On Thu, Apr 21, 2011 at 07:13:46PM +0530, ashwini b wrote:
I'm giving a detailed description of my problem here Im setting up 802.1x port based authentication using wire1x as supplicant and freeradius as the server.I have configured switch for 802.1x and using eap-tls as authentication protocol.freeradius is configured to authenticate the client with username and password. My problem is i want to sent a bit(P bit) along with this username which will be taken into account for the authentication.for this i planned to send the username as P<specialcharacter>UserName.and wire1x will send the username as usual.
So do you mean the username might look like "P0fred" or "P1bob" ?

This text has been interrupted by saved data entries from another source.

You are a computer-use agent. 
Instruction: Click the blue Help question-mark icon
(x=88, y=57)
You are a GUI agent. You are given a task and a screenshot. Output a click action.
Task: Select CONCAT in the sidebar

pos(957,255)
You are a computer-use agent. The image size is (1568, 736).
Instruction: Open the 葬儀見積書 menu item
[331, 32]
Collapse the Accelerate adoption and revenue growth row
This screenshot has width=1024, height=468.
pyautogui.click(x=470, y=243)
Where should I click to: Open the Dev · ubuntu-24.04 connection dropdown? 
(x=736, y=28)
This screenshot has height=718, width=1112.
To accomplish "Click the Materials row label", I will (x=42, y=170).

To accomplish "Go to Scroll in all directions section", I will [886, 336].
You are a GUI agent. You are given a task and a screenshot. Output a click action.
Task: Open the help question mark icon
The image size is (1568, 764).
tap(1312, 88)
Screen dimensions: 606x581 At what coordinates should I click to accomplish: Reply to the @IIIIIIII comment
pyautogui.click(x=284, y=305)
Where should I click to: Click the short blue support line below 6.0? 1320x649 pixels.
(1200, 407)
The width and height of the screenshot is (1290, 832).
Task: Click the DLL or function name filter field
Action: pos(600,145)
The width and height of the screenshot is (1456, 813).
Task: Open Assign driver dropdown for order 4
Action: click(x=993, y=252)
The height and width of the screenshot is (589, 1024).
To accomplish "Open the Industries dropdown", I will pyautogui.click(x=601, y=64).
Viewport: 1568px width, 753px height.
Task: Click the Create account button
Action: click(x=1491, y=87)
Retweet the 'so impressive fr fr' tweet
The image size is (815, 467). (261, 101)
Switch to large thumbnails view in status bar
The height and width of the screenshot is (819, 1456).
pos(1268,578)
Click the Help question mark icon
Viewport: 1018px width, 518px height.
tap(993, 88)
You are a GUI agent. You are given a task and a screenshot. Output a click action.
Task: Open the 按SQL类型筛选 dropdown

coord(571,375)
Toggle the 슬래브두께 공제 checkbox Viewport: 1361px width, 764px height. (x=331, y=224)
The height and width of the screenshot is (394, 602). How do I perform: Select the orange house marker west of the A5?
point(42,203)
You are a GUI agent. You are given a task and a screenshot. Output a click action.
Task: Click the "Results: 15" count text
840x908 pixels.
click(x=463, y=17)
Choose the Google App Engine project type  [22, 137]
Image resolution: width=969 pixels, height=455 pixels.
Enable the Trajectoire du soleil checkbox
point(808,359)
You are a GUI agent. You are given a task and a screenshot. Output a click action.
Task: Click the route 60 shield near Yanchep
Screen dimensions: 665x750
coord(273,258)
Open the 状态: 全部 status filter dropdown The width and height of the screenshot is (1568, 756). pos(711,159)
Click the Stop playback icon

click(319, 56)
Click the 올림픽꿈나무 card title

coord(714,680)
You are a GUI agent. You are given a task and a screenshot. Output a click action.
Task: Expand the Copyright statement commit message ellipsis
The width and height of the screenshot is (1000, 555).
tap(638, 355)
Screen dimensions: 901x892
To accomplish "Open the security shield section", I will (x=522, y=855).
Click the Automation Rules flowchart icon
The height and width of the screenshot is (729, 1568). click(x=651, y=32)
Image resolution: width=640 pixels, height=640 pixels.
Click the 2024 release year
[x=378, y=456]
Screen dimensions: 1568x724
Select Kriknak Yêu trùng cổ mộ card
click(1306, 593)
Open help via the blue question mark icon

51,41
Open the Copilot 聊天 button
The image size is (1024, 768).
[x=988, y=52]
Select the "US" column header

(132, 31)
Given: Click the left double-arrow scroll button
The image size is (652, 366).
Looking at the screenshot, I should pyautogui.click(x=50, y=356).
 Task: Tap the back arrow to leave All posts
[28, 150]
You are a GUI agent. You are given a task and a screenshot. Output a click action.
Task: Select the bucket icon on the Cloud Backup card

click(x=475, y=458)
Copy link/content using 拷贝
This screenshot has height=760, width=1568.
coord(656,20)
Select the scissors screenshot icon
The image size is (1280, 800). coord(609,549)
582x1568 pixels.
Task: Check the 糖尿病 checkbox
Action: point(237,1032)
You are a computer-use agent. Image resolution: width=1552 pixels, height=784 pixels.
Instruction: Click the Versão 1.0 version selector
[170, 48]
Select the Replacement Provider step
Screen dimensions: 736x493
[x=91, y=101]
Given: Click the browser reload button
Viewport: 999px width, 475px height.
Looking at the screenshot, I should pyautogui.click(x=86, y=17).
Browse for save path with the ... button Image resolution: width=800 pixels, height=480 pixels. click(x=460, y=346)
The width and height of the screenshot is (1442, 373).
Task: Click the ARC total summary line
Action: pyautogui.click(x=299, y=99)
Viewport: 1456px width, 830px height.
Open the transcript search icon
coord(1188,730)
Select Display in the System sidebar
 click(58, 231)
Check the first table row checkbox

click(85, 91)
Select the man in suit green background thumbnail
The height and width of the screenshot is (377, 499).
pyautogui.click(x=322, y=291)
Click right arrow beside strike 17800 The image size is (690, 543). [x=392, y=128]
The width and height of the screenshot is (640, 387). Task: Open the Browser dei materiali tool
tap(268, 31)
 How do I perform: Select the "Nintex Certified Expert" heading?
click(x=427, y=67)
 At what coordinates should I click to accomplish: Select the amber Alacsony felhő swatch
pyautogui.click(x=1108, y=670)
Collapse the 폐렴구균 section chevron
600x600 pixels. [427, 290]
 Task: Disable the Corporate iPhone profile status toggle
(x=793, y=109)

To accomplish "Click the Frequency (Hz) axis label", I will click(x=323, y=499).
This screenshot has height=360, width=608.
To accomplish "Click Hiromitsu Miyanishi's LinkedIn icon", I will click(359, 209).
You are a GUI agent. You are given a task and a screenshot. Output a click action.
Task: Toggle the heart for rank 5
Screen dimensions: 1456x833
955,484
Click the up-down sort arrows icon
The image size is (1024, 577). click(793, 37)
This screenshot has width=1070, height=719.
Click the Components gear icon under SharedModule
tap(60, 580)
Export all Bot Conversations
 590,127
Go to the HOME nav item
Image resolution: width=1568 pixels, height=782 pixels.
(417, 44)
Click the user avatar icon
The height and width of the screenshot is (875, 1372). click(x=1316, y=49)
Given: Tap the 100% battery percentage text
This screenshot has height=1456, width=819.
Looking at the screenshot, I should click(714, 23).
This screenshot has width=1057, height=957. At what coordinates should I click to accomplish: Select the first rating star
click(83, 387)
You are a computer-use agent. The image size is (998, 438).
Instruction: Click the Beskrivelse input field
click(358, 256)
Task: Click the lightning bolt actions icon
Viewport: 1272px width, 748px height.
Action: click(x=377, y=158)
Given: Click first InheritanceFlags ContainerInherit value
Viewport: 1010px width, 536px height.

Now at the freeradius side i have to seperate this new user name to P and UserName.and and make the authentication as(hypothetically): if(recieved (username,password)=(username,password)in clients.conf)&&bit P==1) { authenticate(return 0) }
So you're saying if the bit P==0 or the bit P is missing completely, then you should reject them? authorize { ... if (User-Name =~ /^P1(.*)$/) { update request { User-Name = "%{1}" } } else { reject } ... } But this seems a bit silly, if you have a custom supplicant which adds "P0" or "P1" to the front of the username, but you want "P0" always to fail. In that case, you might as well make the supplicant itself refuse to authenticate. Note also that there is no "username and password" stored in clients.conf. clients.conf contains just the source IP addresses of the RADIUS clients (the switches themselves, in the case of 802.1x authentication), and the shared secrets which the clients use to prevent spoofed RADIUS packets being sent.
I found that the username,password checking is done in auth.c file.i have to add 1 more condition to that.
No, you don't need to touch the C source. You can rewrite the username in the authorize section (which is also where you do any database lookups, to find things like the Cleartext-Password to compare against the password provided by the user) However, it sounds like it would repay you well to read some of the standard documentation for freeradius, as well as a primer on the RADIUS protocol itself, before proceeding further. HTH, Brian.